The Art of Deep Frying

    The Art of Deep Frying – Things you need to know about deep frying.

    The art of deep-frying is probably one of the most dreaded cooking methods even though we all love perfectly fried foods – crispy on the outside and moist on the inside. This same kitchen technique has been shunned by most cooks, including the experienced ones. Most people are afraid of this technique because at some point in their cooking life, they must have experienced the splattering and splashing of hot oil while deep-frying. If you do not know how to control the heat of the oil, you might end up making oily, greasy and unappetizing foods. Here are my tips and tricks that make deep-frying easier and a lot less intimidating.

    The perfect oil is key        

    The key is using cooking oil that has a high smoke point. Smoke point is the temperature when the oil begins to smoke. You might be tempted to use extra-virgin olive oil or sesame oil but with its low oil and distinctive flavor but it’s not the best option. Rather, vegetable oil as all-purpose oil as it has a high smoke point, a neutral flavor and is super economical. Peanuts, grape seed, soy bean, canola are other good options.

    Temperature matters

    The perfect temperature for deep frying is between 300°F (150°C)-360°F(180°C). Deep-frying within this range of temperature will make sure that foods are cooked properly – the outside of the food will be browned evenly while the inside remains tender and juicy. The deep-fried food will become crispy but not too oily. The oil penetration is confined to the surface of the food and the moisture content of the ingredient is not lost. I always deep-fry at 350°F(175°C). If the oil temperature is too hot, the outside of the food will overcook quickly but the inside will be undercooked. Another way to determine whether or not the oil is at the right temperature is to drop in a cube of bread – if it browns within 60 seconds, you’re good to go.

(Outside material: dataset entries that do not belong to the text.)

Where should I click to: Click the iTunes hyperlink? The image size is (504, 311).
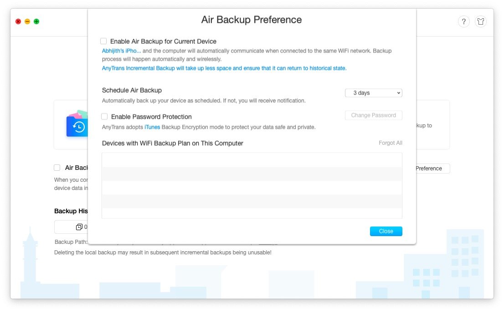(152, 127)
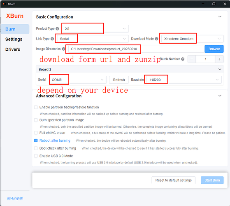
Task: Open the Product Type dropdown
Action: click(x=95, y=28)
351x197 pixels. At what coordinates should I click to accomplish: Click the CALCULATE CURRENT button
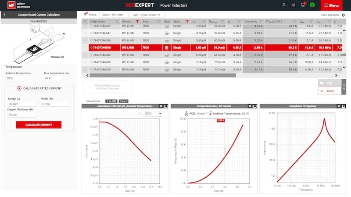click(x=39, y=125)
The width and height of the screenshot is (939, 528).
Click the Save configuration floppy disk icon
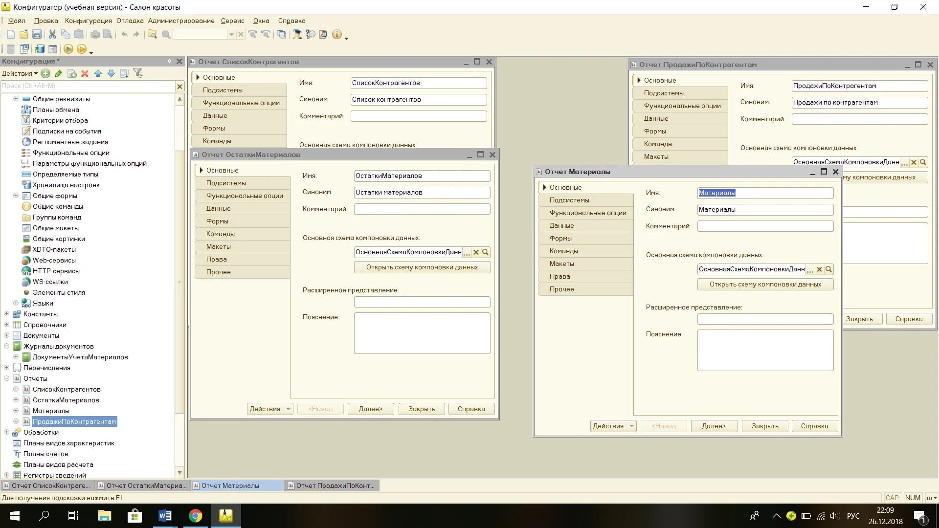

    Overcrowding Is not Cute

    Overcrowding your deep-fryer or pot will lower the oil’s temperature, which can result in food that’s not properly deep-fried; you then end up with half-cooked food. Think of it as taking a shower with too many people in the bathtub with you…The food needs to be able to move around and flip on its own.

    Keep it dry at all times

    Water and oil definitely don’t mix. You’ll want to keep your work station as dry as possible – if any water got into the hot oil, the combination could cause an explosion. Make sure to pat dry all of the foods you’re planning on putting into the deep fryer. Food with excessive moisture or water is the number one reason for splattering. You can use a large stockpot (instead of a wok or stir-fry pan) for deep frying. A deep stockpot can help prevent excessive splattering. If you are deep-frying food coasted with a wet batter, add some oil into the batter before deep-frying. The oil helps loosen up the food so it doesn’t clump and stick together. Want extra crispy battered foods? Increase the temperature of the oil and return the food into the wok or stockpot and deep-fry a second time.

    Always drain excess oil

    Remove the fried food with a strainer or slotted spoon and drain the excess oil by placing it on a wire rack. Alternatively, you can also place the food in a dish lined with paper towels. Some foods tend to cause splattering regardless of moisture content, so use the wok lid or stockpot cover to fend off any potential splattering.

    Reuse oil wisely

    After deep-frying, transfer the oil to an airtight container after it completely cools down. You can reuse the oil but repeated usage will cause the oil to darken or turn rancid leaving an unpleasant smell and taste. Discard the frying oil after using it for 2 or 3 times.